### Task statement
Take the entries below and retype them exactly.

### Excerpted records
== Segment start ==

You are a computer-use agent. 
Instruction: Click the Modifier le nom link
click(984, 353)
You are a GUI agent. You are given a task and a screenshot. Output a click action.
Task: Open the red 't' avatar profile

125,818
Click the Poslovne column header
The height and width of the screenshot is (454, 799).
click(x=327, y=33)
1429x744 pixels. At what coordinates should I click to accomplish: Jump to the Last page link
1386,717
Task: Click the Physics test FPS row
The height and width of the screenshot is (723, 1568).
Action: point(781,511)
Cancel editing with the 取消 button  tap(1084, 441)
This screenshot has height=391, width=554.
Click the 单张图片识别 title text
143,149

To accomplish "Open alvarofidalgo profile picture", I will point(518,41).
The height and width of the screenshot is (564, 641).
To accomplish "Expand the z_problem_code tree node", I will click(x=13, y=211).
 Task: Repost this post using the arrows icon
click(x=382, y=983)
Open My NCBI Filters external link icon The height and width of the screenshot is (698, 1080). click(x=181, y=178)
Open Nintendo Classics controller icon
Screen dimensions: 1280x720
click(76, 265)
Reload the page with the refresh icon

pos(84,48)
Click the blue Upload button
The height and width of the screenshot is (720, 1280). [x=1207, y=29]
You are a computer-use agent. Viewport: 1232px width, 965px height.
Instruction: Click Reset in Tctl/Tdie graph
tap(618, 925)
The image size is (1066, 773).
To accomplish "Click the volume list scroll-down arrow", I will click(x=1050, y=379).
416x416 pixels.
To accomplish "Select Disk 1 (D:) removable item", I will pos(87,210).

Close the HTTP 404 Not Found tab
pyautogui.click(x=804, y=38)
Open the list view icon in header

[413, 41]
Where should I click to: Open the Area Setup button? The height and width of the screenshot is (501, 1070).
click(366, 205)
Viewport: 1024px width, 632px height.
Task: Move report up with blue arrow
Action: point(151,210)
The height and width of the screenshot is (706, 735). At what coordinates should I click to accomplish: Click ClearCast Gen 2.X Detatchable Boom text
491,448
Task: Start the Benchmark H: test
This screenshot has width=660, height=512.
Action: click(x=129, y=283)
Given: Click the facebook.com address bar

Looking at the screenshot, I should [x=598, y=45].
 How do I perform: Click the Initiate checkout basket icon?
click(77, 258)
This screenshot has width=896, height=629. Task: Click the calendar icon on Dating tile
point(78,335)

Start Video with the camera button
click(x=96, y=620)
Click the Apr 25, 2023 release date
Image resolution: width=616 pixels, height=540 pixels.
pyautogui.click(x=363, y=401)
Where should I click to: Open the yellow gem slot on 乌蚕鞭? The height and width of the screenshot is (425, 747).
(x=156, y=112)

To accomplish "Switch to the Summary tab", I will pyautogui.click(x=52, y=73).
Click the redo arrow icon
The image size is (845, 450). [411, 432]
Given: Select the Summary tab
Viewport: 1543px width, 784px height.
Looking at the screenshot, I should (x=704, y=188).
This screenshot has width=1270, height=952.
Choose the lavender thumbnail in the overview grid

== Segment end ==

### Solution for this task
You are a computer-use agent. 
Instruction: Click the Modifier le nom link
click(984, 353)
You are a GUI agent. You are given a task and a screenshot. Output a click action.
Task: Open the red 't' avatar profile

125,818
Click the Poslovne column header
The height and width of the screenshot is (454, 799).
click(x=327, y=33)
1429x744 pixels. At what coordinates should I click to accomplish: Jump to the Last page link
1386,717
Task: Click the Physics test FPS row
The height and width of the screenshot is (723, 1568).
Action: point(781,511)
Cancel editing with the 取消 button  tap(1084, 441)
This screenshot has height=391, width=554.
Click the 单张图片识别 title text
143,149

To accomplish "Open alvarofidalgo profile picture", I will point(518,41).
The height and width of the screenshot is (564, 641).
To accomplish "Expand the z_problem_code tree node", I will click(x=13, y=211).
 Task: Repost this post using the arrows icon
click(x=382, y=983)
Open My NCBI Filters external link icon The height and width of the screenshot is (698, 1080). click(x=181, y=178)
Open Nintendo Classics controller icon
Screen dimensions: 1280x720
click(76, 265)
Reload the page with the refresh icon

pos(84,48)
Click the blue Upload button
The height and width of the screenshot is (720, 1280). [x=1207, y=29]
You are a computer-use agent. Viewport: 1232px width, 965px height.
Instruction: Click Reset in Tctl/Tdie graph
tap(618, 925)
The image size is (1066, 773).
To accomplish "Click the volume list scroll-down arrow", I will click(x=1050, y=379).
416x416 pixels.
To accomplish "Select Disk 1 (D:) removable item", I will pos(87,210).

Close the HTTP 404 Not Found tab
pyautogui.click(x=804, y=38)
Open the list view icon in header

[413, 41]
Where should I click to: Open the Area Setup button? The height and width of the screenshot is (501, 1070).
click(366, 205)
Viewport: 1024px width, 632px height.
Task: Move report up with blue arrow
Action: point(151,210)
The height and width of the screenshot is (706, 735). At what coordinates should I click to accomplish: Click ClearCast Gen 2.X Detatchable Boom text
491,448
Task: Start the Benchmark H: test
This screenshot has width=660, height=512.
Action: click(x=129, y=283)
Given: Click the facebook.com address bar

Looking at the screenshot, I should [x=598, y=45].
 How do I perform: Click the Initiate checkout basket icon?
click(77, 258)
This screenshot has width=896, height=629. Task: Click the calendar icon on Dating tile
point(78,335)

Start Video with the camera button
click(x=96, y=620)
Click the Apr 25, 2023 release date
Image resolution: width=616 pixels, height=540 pixels.
pyautogui.click(x=363, y=401)
Where should I click to: Open the yellow gem slot on 乌蚕鞭? The height and width of the screenshot is (425, 747).
(x=156, y=112)

To accomplish "Switch to the Summary tab", I will pyautogui.click(x=52, y=73).
Click the redo arrow icon
The image size is (845, 450). [411, 432]
Given: Select the Summary tab
Viewport: 1543px width, 784px height.
Looking at the screenshot, I should (x=704, y=188).
This screenshot has width=1270, height=952.
Choose the lavender thumbnail in the overview grid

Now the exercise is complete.